In March 2022, contractor C. Naughton Corp. mobilized to replace the vulnerable ductile iron with modern, corrosion-resistant High-Density Polyethylene (HDPE) and PVC pipe. The project plan required extensive logistical maneuvering, including a highly complex directional drill beneath Beaver Brook. The town also employed an “open once” philosophy, efficiently replacing aging water mains along Auburn Street while the road was already torn up for the sewer work.
Thanks to a paving grant and careful management, the massive force main replacement came in under budget at approximately $10.7 million, freeing up leftover funds to support a new DPW building.
Between the CWSRF loan around 2%, some lucky breaks in construction bidding and costs, and over $4 million in loan forgiveness and ARPA project this critical infrastructure replacement was completed at minimal cost to ratepayers. By the summer of 2024, the town was wrapping up compliance for the completed project.
A Legacy Underground
Today, Whitman’s wastewater flows uninterrupted once again. The town continues to modernize, upgrading pump stations with variable-frequency drives, installing hydrogen sulfide control systems, and digitizing its archaic index-card tracking system.

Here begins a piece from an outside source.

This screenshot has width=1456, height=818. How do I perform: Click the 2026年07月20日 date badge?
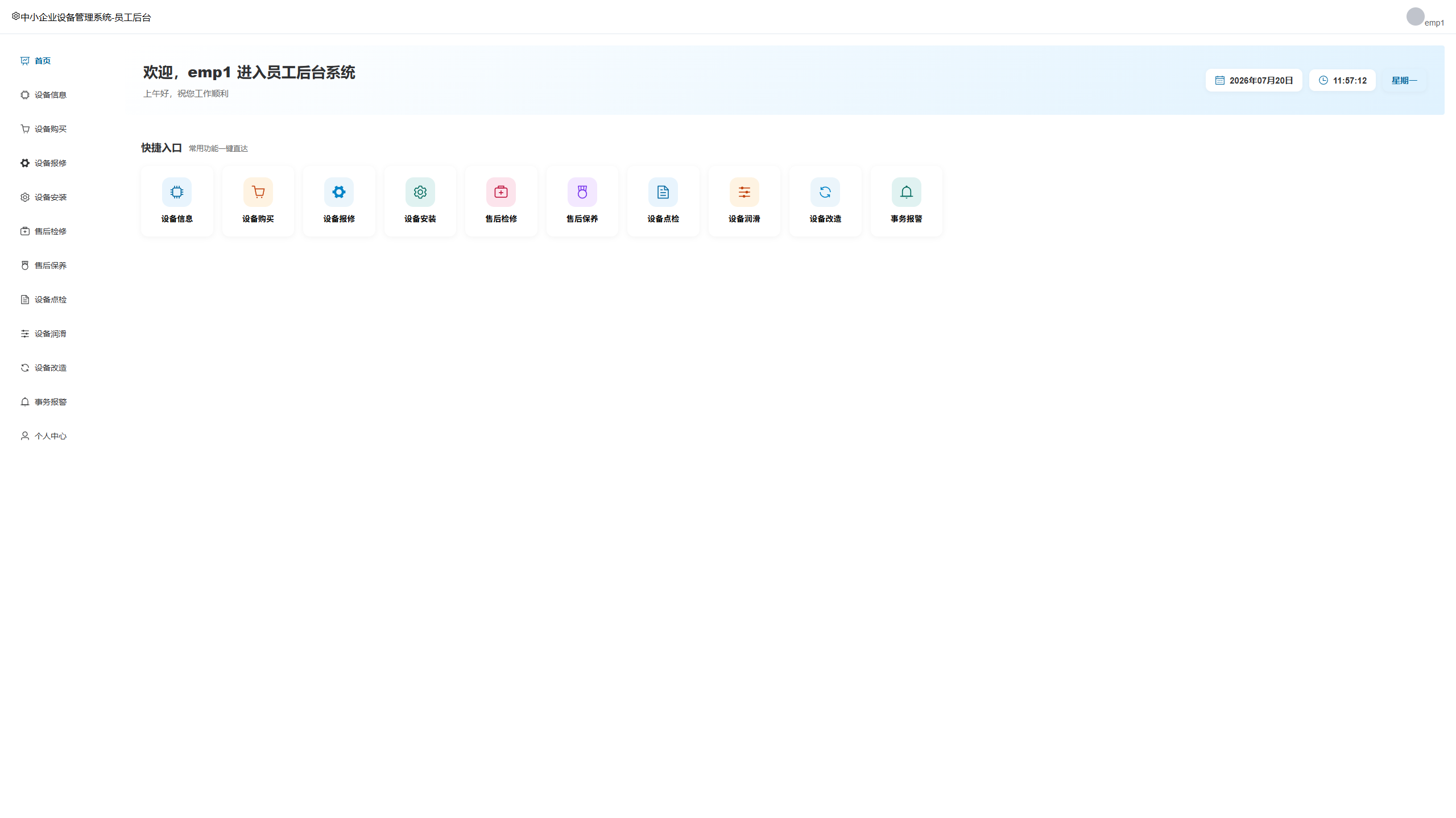click(1254, 80)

Infrastructure is easy to ignore until it breaks. But the story of how Whitman got its sewer—and how it mobilized to save it forty years later—is a testament to civic foresight. From a young selectman testifying in federal court to cure the town’s sinkhole backyards, to modern administrators patching together multi-million dollar grants to replace a decaying pipeline, Whitman’s history proves that the most important investments a community makes are often the ones you can’t see.
Sources include: WHCA interviews, UMass Boston, the Whitman-Hanson Express, the Town of Whitman, some actual human reporting, and AI Deep research tools.